Every piece of the algorithm (right from model, to cost function, until gradinent decent) will be built from scratch.

What We Need

From the outset, as explained in the blog post, we need three important things to build any Machine Learning model

  1. Data from which We Need to Learn/represent
  2. Model
  3. Cost Function
  4. Optimization Algorithm (we'd be using Gradient Decent here as most production tasks use some or the other variation of this algorithm and as it suits our purpse here)

Part 1: The Data

Your dataset can contain anywhere between a few hundred to few million different datapoints. These datapoints are fed into an Optimization Algorithm multiple times. With each iteration, the Gradient Decent (Optimzation Algorithm), calculates the Output of the model, computes the cost based on that computation and real value (comes from the data itself), and then updates the parameters to minimize the loss.

For our case here, we will be just using 2 data points. x = [10, 20], with corresponding y = [105, 205].

import numpy as np

x_train = np.array([10, 20])
y_train = np.array([105, 205])

# also some test data
x_test = np.array([30, 40])
y_test = np.array([305, 405])

Part 2: The Model

Let's now build the function which will represent our model. Since we are doing linear regression, we will be using: y = wx + b

Here w is a weight and b is a bias term – they're generally referred as model parameters.

> Important: All in all, all we need is the right parameters that will represent the data well. i.e. Machine Learning is really the process of obtaining the best parameters w and b that fits our data well – also called as training. Once we have these parameters, we use it to predict unseen data, also called as inference. These two steps are all there is to it. We'll be doing both in this tutorial!

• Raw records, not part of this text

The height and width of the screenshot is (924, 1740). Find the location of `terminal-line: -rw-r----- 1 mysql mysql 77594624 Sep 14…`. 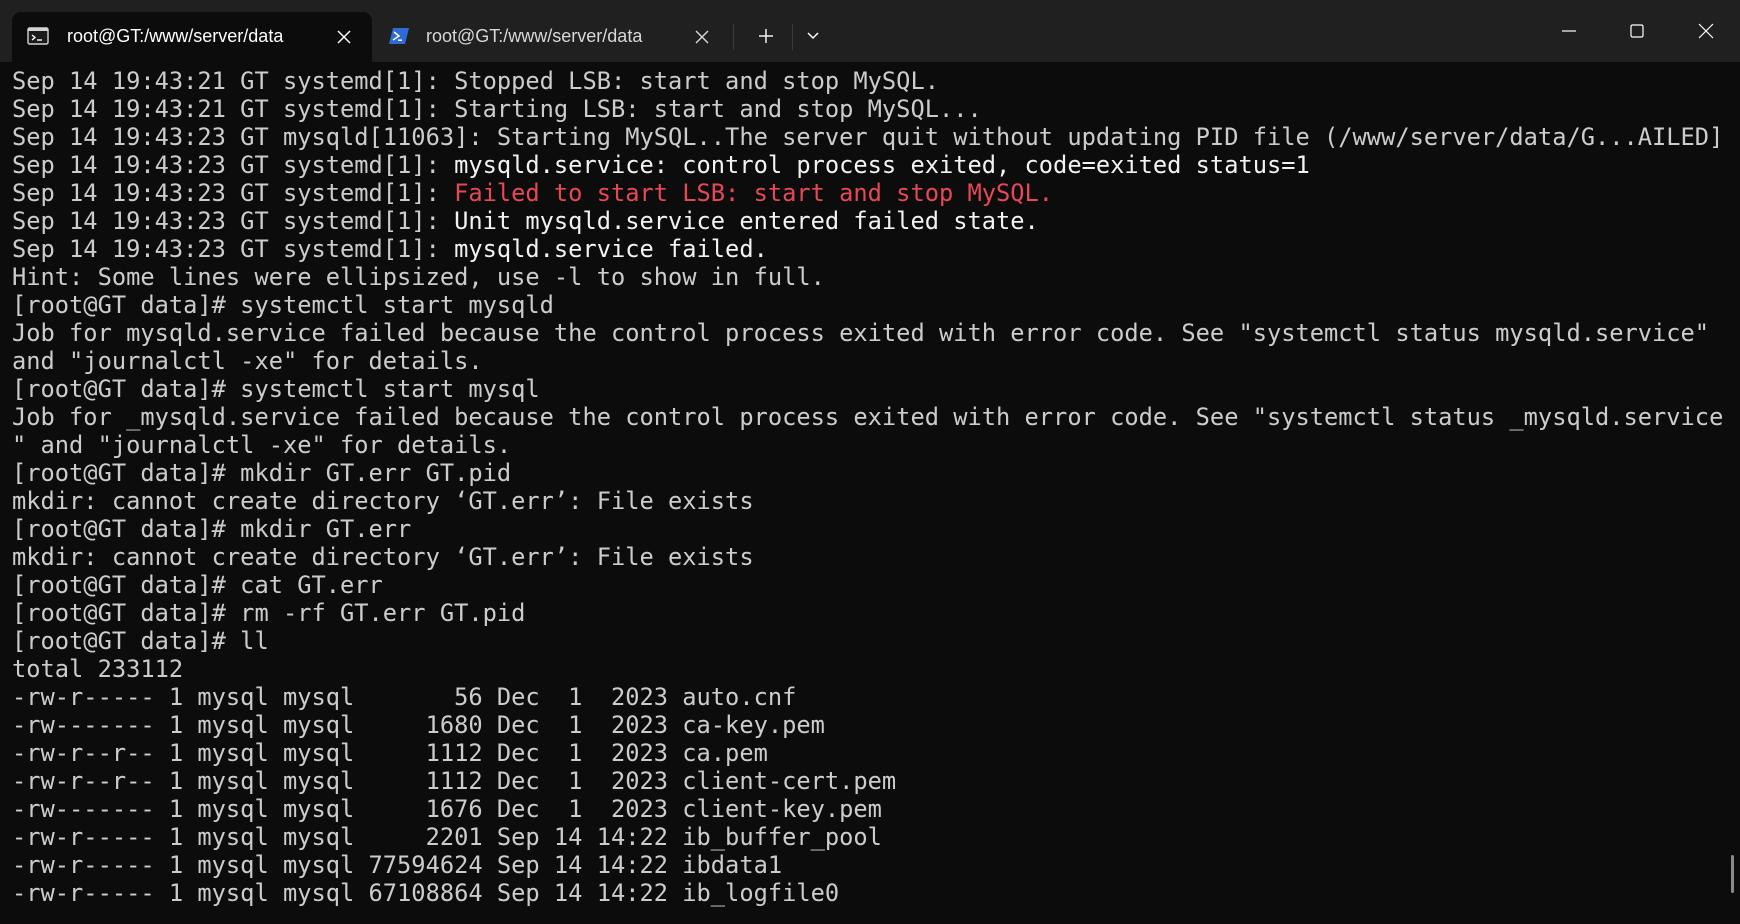

terminal-line: -rw-r----- 1 mysql mysql 77594624 Sep 14… is located at coordinates (398, 865).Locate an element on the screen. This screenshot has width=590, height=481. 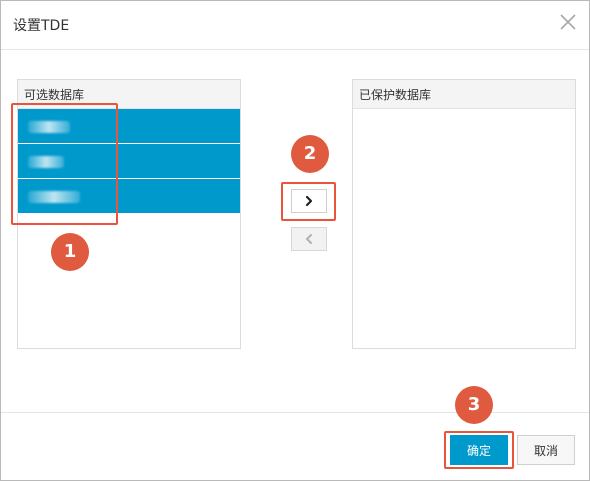
close-icon-svg is located at coordinates (568, 22).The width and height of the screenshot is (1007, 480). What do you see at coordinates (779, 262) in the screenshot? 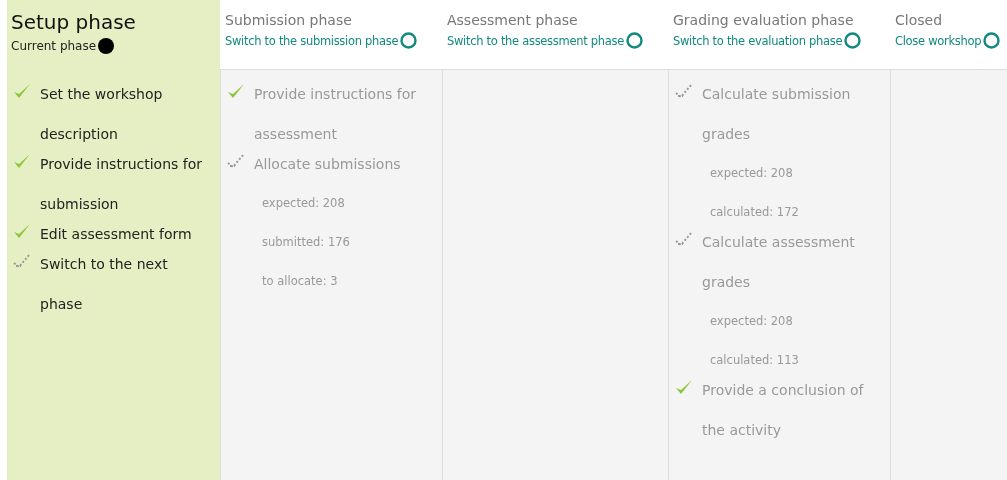
I see `task-label: Calculate assessment grades` at bounding box center [779, 262].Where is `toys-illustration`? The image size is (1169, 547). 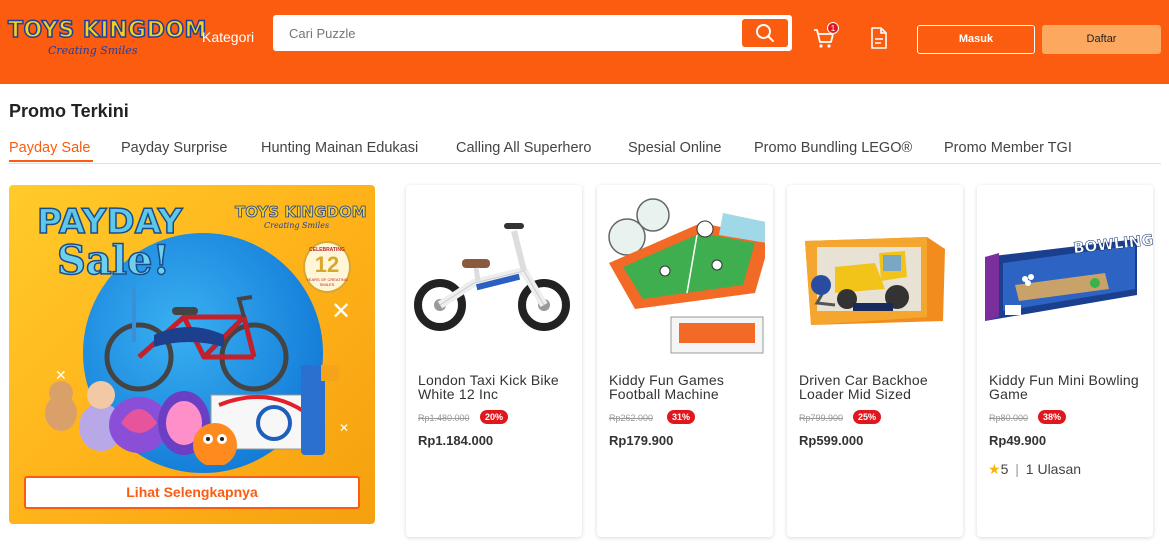 toys-illustration is located at coordinates (192, 415).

Now, lets build a function that will help us compute the output y, based on model wx + b

def compute_model_output(w, x, b):
    # print(f"w: {w}, x: {x}, b: {b}")
    model_output = w*x + b
    return model_output

Let's assume that our input x is 2. Our learned parameters are w=10, b=5. Thus our output should be 10\2 + 5*, which is 25. Let's verify:

compute_model_output(w=10, x=2, b=5)
25

As you can guess, as we have y = [105, 205]. when we're done, we'd like to have w=10, and b=5. Let's see how we can arrive at these values!

That's correct! This means our codified model in Python is returning the expected the values. Feel free to try here with your own examples here.

Part 3: The Cost Function

Now, as explained the blog post, we need a way to measure the performance of our learned model.

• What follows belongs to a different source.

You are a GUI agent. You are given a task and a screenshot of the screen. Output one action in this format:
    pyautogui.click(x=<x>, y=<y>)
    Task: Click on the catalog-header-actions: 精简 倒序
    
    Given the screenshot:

i.e. we need a way to measure if our model is producing realistic values.

def compute_cost(y_pred, y, m):
    # y_pred = shape:  (1, m), contains the predicted values by the Model
    # y = shape: (1, m), contains the ground truth (in our case, 105, 205)

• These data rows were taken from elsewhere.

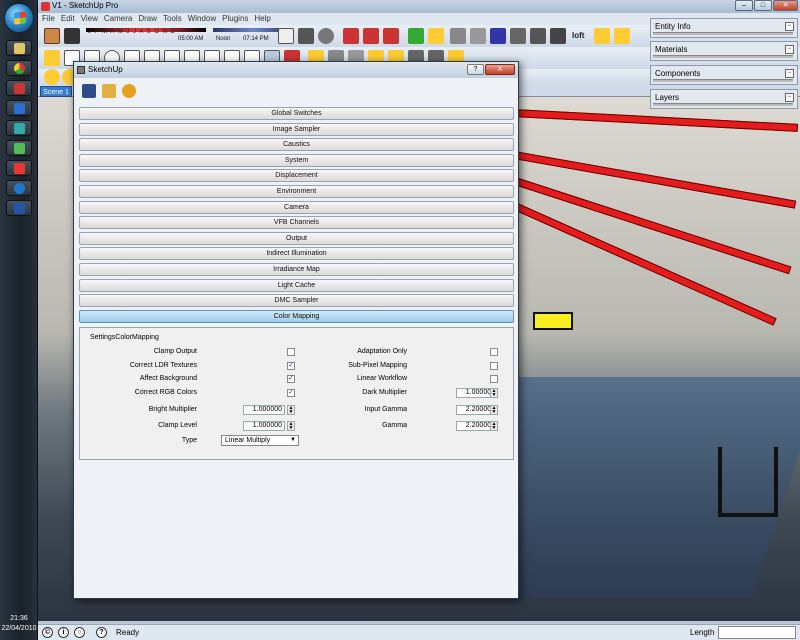 This screenshot has width=800, height=640. What do you see at coordinates (476, 70) in the screenshot?
I see `dialog-help-button: ?` at bounding box center [476, 70].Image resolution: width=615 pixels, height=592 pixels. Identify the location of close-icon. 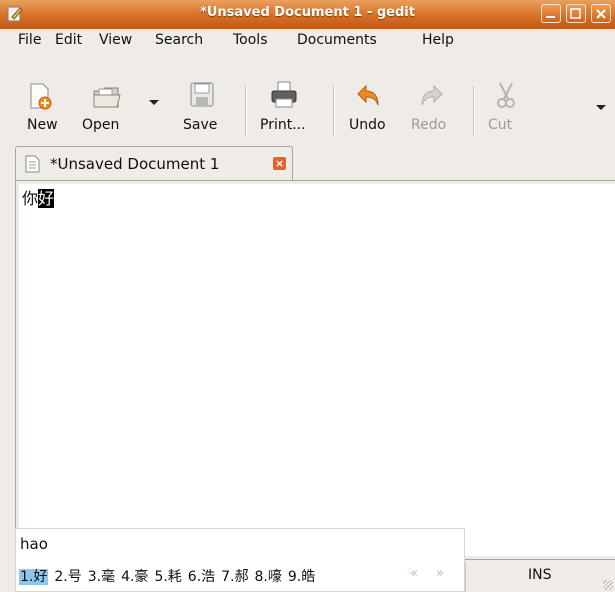
(601, 14).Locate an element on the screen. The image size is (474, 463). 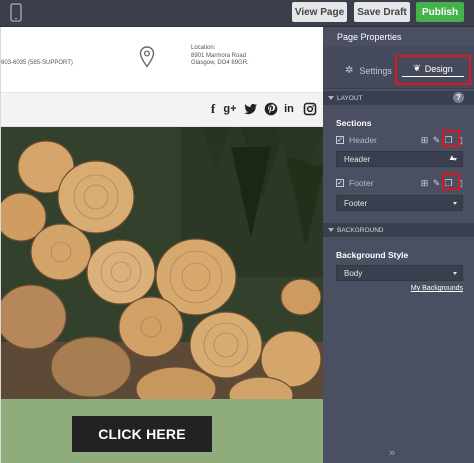
header-select: Header is located at coordinates (400, 159).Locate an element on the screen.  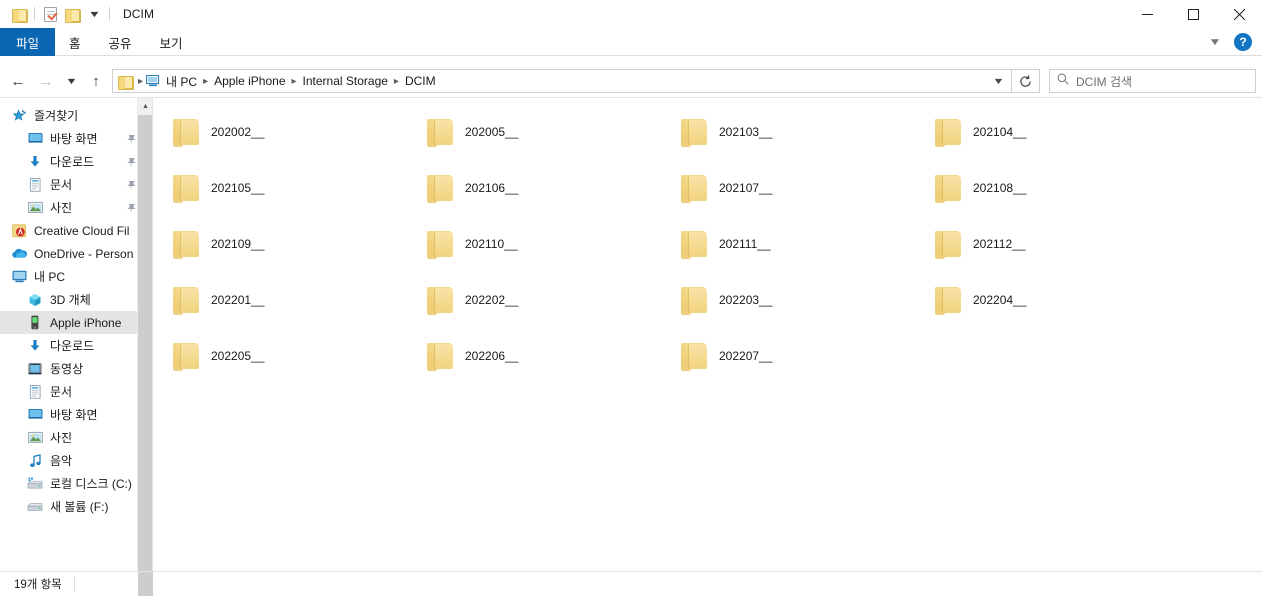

    cost_per_datapoint = (y_pred - y)**2 # this variable contains the cost per datapoint
    total_cost = sum(cost_per_datapoint)/(2*m)
    return total_cost

Part 4: The Optimization Algorithm

def gradient_decent(iterations, w, x, b, y, alpha):
    """
    returns the learned parameters w, b and list of cost per iteration
    """
    m = len(x)
    all_costs = []
    for i in range(iterations):
        
        model_prediction = compute_model_output(w, x, b)
        cost = compute_cost(y_pred=model_prediction, y=y, m=m)
        dw,db = compute_gradients(model_prediction, y, x, m)
        w, b = update_parameters(w, b, dw, db, alpha)
        all_costs.append(cost)
        print_at = iterations/10
        if i%print_at == 0: # only print 10 progress costs
            print(f"Iteration # {i}, cost: {cost}")
    return w, b, all_costs
def compute_gradients(y_pred, y, x, m):
    diff_per_example = (y_pred - y)/m
    dj_dw = diff_per_example*x
    dj_db = diff_per_example
    return dj_dw, dj_db
def update_parameters(w, b, dw, db, alpha):
    w = w - alpha*sum(dw)
    b = b - alpha*sum(db)
    return w, b

Now that we have all the componenets, let's train our model using our data!

w_init = 10
b_init = 3
iterations = 1000
alpha = 0.0001
w, b, all_costs = gradient_decent(iterations, w_init, x_train, b_init, y_train, alpha)
Iteration # 0, cost: 2.0
Iteration # 100, cost: 0.2093535825341508
Iteration # 200, cost: 0.19784645051025793
Iteration # 300, cost: 0.19738372726634273
Iteration # 400, cost: 0.19699033884724906
Iteration # 500, cost: 0.19659815826785115
Iteration # 600, cost: 0.19620676109658386
Iteration # 700, cost: 0.19581614315416213
Iteration # 800, cost: 0.19542630287300639
Iteration # 900, cost: 0.19503723870480114
print(f"Learned parameters: w: {w}, b: {b}, Expected parameters: w: {10}, b: {5}")
Learned parameters: w: 10.118430918661392, b: 3.026938061811292, Expected parameters: w: 10, b: 5

And.. congratulations!, you have now built the linear regression machine learning model from scratch!!